Severstal’s second alleged injury—the loss of the ability “to appeal the factual findings, legal conclusions, and determinations made in Commerce’s original final determination” if it does not bring this claim now—is likewise unavailing. Pl.’s Opp’n at 12 (emphasis in original). Severs-tal is incorrect under the statutory framework. Were Severstal to receive an above-de minimis rate, and ultimately be subject to a CVD order following the ITC’s reversal of its negligibility determination then Severstal would be injured in fact. Per 19 U.S.C. § 1516a(a)(2)(i)(II), Severstal could challenge this outcome by filing a summons “within thirty days after ... the date of publication in the Federal Register of ... [a] countervailing duty order based upon any determination in clause (i) of subparagraph (B)” of that provision. Specifically, 19 U.S.C. § 1516a(a)(2)(B)(i) refers to “[fjinal affirmative determinations by [Commerce].” Severstal could therefore bring a claim challenging elements of Commerce’s final affirmative determination upon the publication of a CVD order to which it is subject. Such a challenge could target Commerce’s application of AFA to Severstal, and other relevant portions of Commerce’s existing Final Determination, so long as they survive Commerce’s remand and thus contribute to the basis of the CVD order. See Royal Thai, 978 F.Supp.2d at 1334 (describing this statutory trajectory in regards to a similar procedural background).4
CONCLUSION
For the foregoing reasons, Severstal’s complaint is dismissed without prejudice.
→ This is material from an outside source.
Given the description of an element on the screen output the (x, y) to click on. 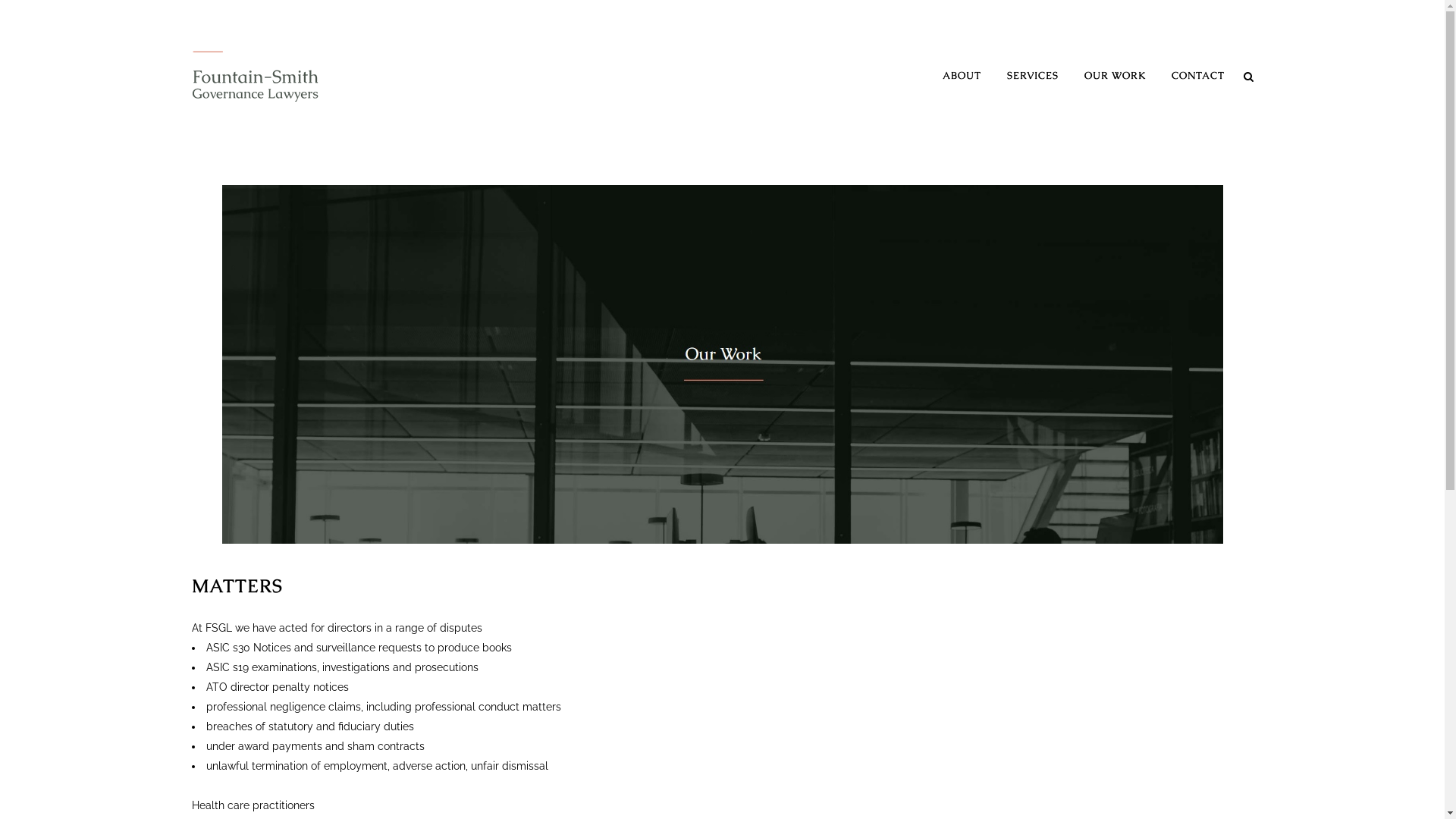
SERVICES Element type: text (1031, 75)
OUR WORK Element type: text (1113, 75)
CONTACT Element type: text (1197, 75)
ABOUT Element type: text (961, 75)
. In ArcelorMittal, Severstal, as defendant-intervenor, challenges through cross-claim certain factual findings and legal conclusions made by Commerce in the Final Determination. Defendant United States has moved in that action to dismiss Severstal’s cross-claim, which this court grants in the contemporaneous opinion noted above.
. On September 16, 2016, the International Trade Commission ("ITC”) determined that "imports of cold-rolled steel flat products from Russia that are sold in the United States at [less than fair value] and subsidized by the government of Russia are negligible” and terminated the investigations. Cold-Rolled Steel Flat Products From Brazil, India, Korea, Russia, and the United Kingdom, 81 Fed. Reg. 63,806 (ITC Sep. 16, 2016) (final determination); Cold-Rolled Steel Flat Products From Brazil, India, Korea, Russia, and the United Kingdom, USITC Pub. 4637, USITC Inv. Nos. 701-TA-540, 542-544 and 731-TA-1283, 1285, 1287, and 1289-1290 (Sep. 2016); see 19 U.S.C. § 1671d(b)(1). As a result, no CVD order was issued as to Russian importers of cold-rolled steel flat products.
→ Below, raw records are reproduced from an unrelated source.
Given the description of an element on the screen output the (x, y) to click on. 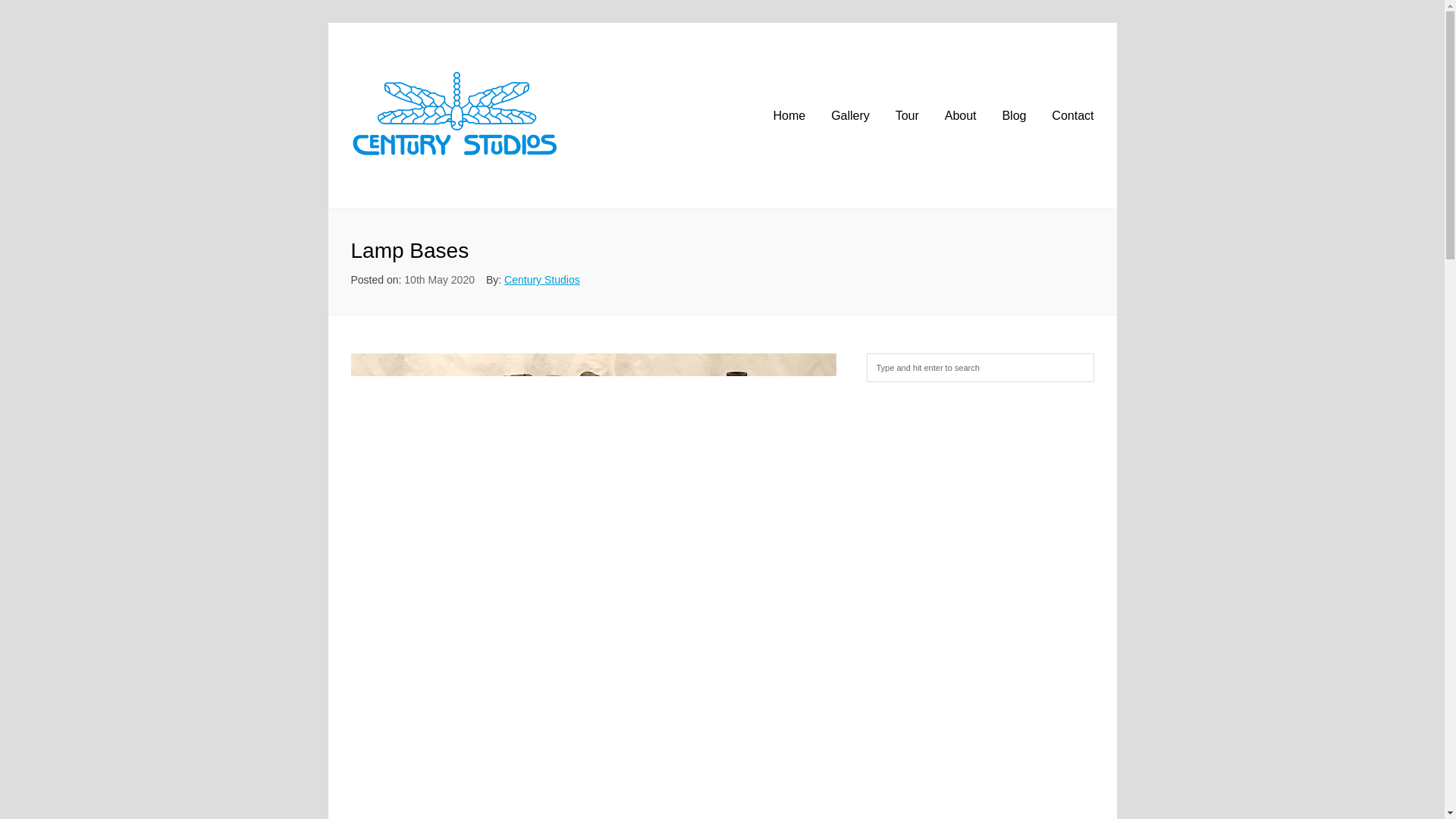
Gallery (850, 115)
Posts by Century Studios (541, 279)
Century Studios (541, 279)
Home (789, 115)
Type and hit enter to search (979, 367)
Tour (906, 115)
Blog (1013, 115)
Type and hit enter to search (979, 367)
Contact (1072, 115)
About (960, 115)
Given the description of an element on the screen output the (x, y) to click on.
.Plaintiffs acknowledge in regard to all four counts: "The claims put forth below in paragraphs 32-48 are contingent upon a finding by Commerce that reverses the negative Final Determination as to Severstal.'' Pl.'s Compl. ¶ 5 (emphasis added).
. The Government acknowledges that "[a]l-though Severstal may not make its challenges now because it has suffered no injury in fact, Severstal may indeed challenge 'the factual findings, legal conclusions, and determinations made in Commerce’s original final determination,’ Pis. Opposition at 12-13, if Sev-erstal ever suffers an injury in fact from those findings, conclusions and determinations.” Def.'s Reply at 5.